Le périmètre se situe à l’articulation entre Puteaux et Nanterre, sur « l’axe historique de Paris », tracé qui pèse par son importance symbolique, mais aussi par le rôle majeur qu’il détient dans l’organisation des territoires urbains qu’il traverse. Ici, l’axe passe entre le cimetière de Puteaux et celui de Neuilly qui est lui-même accolé immédiatement au nord du site.

Malgré le « privilège » de se trouver sui l’axe, le périmètre du projet souffre d’une situation « d’arrière », dans une vision parisienne du territoire, du fait de sa situation topographique derrière la Grande Arche et au pied de celle-ci, qui lui fait symboliquement, mais aussi littéralement, de l’ombre.

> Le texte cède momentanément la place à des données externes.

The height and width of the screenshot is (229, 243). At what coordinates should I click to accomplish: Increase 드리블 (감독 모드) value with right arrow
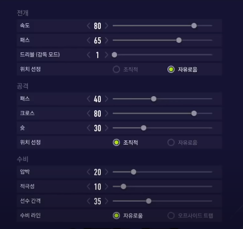106,55
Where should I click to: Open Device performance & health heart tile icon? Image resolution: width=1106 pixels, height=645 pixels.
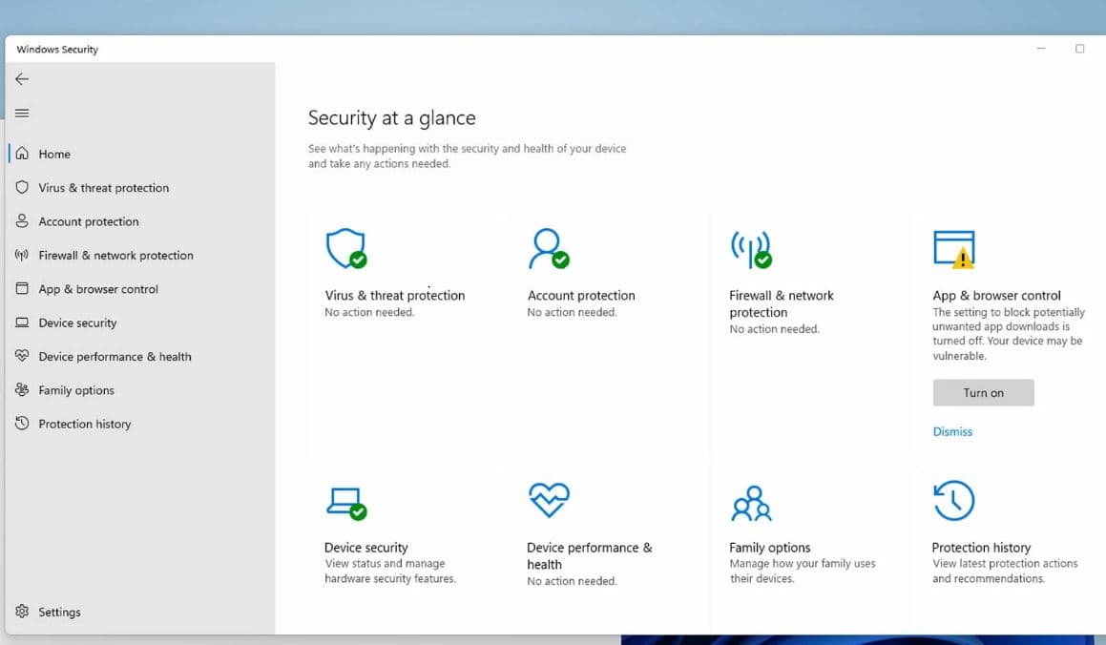click(548, 500)
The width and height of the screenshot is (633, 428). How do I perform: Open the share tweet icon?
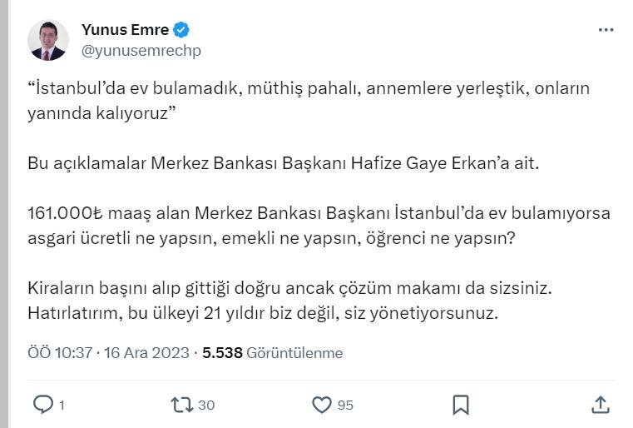click(600, 405)
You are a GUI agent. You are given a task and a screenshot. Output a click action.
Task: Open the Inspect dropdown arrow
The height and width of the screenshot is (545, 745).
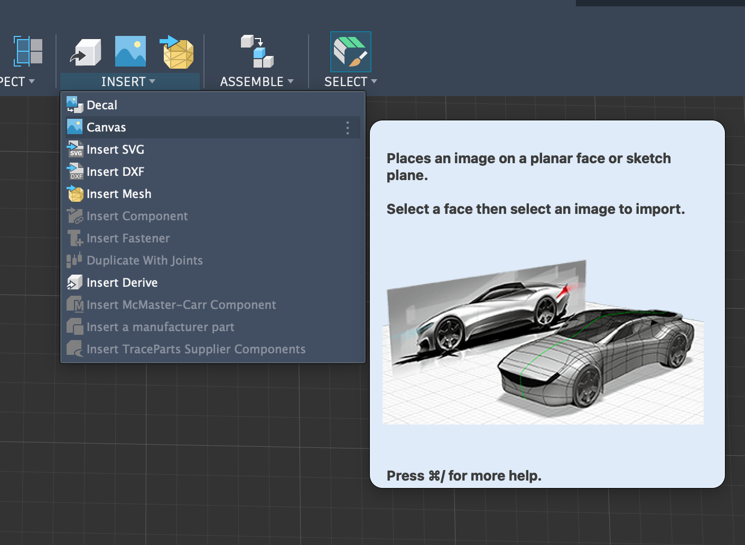(31, 81)
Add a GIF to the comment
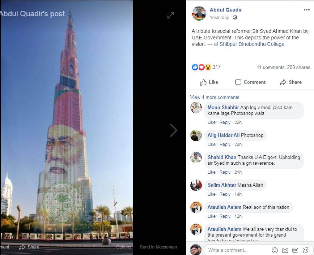 click(295, 250)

La construction de la Défense et la réalisation des infrastructures routières lourdes qui l’ont accompagné ont par ailleurs produit à cet endroit un quasi-isolat urbain entre les deux cimetières, le quartier d’affaires et les constructions qui ont vu le jour autour du RER Nanterre-Préfecture.

Cet espace, partiellement aménagé dans un processus d’urbanisation « en saute-mouton », ne répond pas pleinement aux liaisons et cohérences urbaines attendues, comme l’illustre la jetée « Chemetov », ouvrage d’art piétonnier surplombant le territoire, mais ne permettant pas de le desservir. Dessous l’accompagnent les premiers jardins de l’Arche, conçus par Gilles Clément, actuellement en rénovation. Mais au-delà, l’aménagement des terrains a tardé à prendre forme

 

Le changement semble être venu avec la création des Terrasses de l’Arche, puis l’implantation de l’Arena 92 et la réalisation récente d’une large promenade piétonne qui l’a accompagné, et qui relie les Terrases à la Défense. Ces transformations ont rebattu les cartes, redonnant à l’axe historique son rôle fédérateur : il est devenu un espace public majeur, et support de l’adressage des nouvelles constructions.

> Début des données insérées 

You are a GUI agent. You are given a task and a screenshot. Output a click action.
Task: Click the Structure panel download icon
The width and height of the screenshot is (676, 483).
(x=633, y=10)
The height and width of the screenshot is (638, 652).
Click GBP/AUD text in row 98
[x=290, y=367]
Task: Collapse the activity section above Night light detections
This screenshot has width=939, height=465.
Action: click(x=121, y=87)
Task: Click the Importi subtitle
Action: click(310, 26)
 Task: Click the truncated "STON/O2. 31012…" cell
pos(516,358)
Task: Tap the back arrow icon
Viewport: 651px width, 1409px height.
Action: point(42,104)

Mais le site est marqué par l’héritage des années passées : une partie des constructions qui y ont vu le jour au sud lui tournent le dos, la pertinence de la jetée est remise en question, et la coupure est-ouest au sol est très marquée par la présence d’infrastructures routières : le Boulevard Circulaire, au statut de voie nationale (N13), flanqué ici de la Route de la Demi-Lune côté Défense, et de la rue Jules Ferry à l’Ouest, au statut départemental (D23).

 

C’est donc une double problématique de re-fédération de territoires qui se pose ici :

  • nord-sud, autour de l’axe : de la promenade des Jardins de l’Arche, de la jetée Chemetov dont l’avenir est à requestionner, ainsi que du jardin Gilles Clément qui se trouve en-dessous ;
  • est-ouest, avec une double problématique :
    • celle du franchissement du faisceau routier qui longe ici la Défense,
    • celle de la capacité du tronçon de l’axe, appelé Jardins de l’Arche, à faire le lien entre la Défense est les Terrasses, par sa nature comme par sa programmation.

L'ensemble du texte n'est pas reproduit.